È una nube di ISOCIANATO DI
METILE che soffocò ventimila uomini, donne, bambini e ne infettò altri
centomila.
“Praticamente facciamo così, io
ti pianifico nel bel mezzo della città una fabbrica di erbicida che nessuno
vuole. A chi si oppone rispondo: me ne frego. Non capita nulla, tutto è sotto
controllo. Poi però per far quadrare i bilanci devo risparmiare. Ti combino che
metto tutto l’isocianato in un unico contenitore di 50 mila tonnellate, lo
riempio fino a farlo scoppiare, poi non lo raffreddo come dovrei e poi non controllo la temperatura di notte. Devo
risparmiare”.
Una mezzanotte, senza
raffreddamento, esplode il tetto del silos, e una nube nera vaga in balia del
vento.

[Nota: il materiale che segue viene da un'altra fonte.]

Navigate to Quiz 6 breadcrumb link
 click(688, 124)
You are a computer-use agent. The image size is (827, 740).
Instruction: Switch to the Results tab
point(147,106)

Fa freddo, tutti scappano ma non sanno dove. Molti muoiono soffocati per
strada. Le autorità non dicono niente, i medici non sanno cosa somministrare
agli intossicati che arrivano. Nessuno dice di che cosa sono intossicati.
“Quando uscii di casa per
sfuggire a quell’odore forte e pungente incontravo i miei vicini ma non li
riconobbi, erano pieni di bolle sulla faccia”.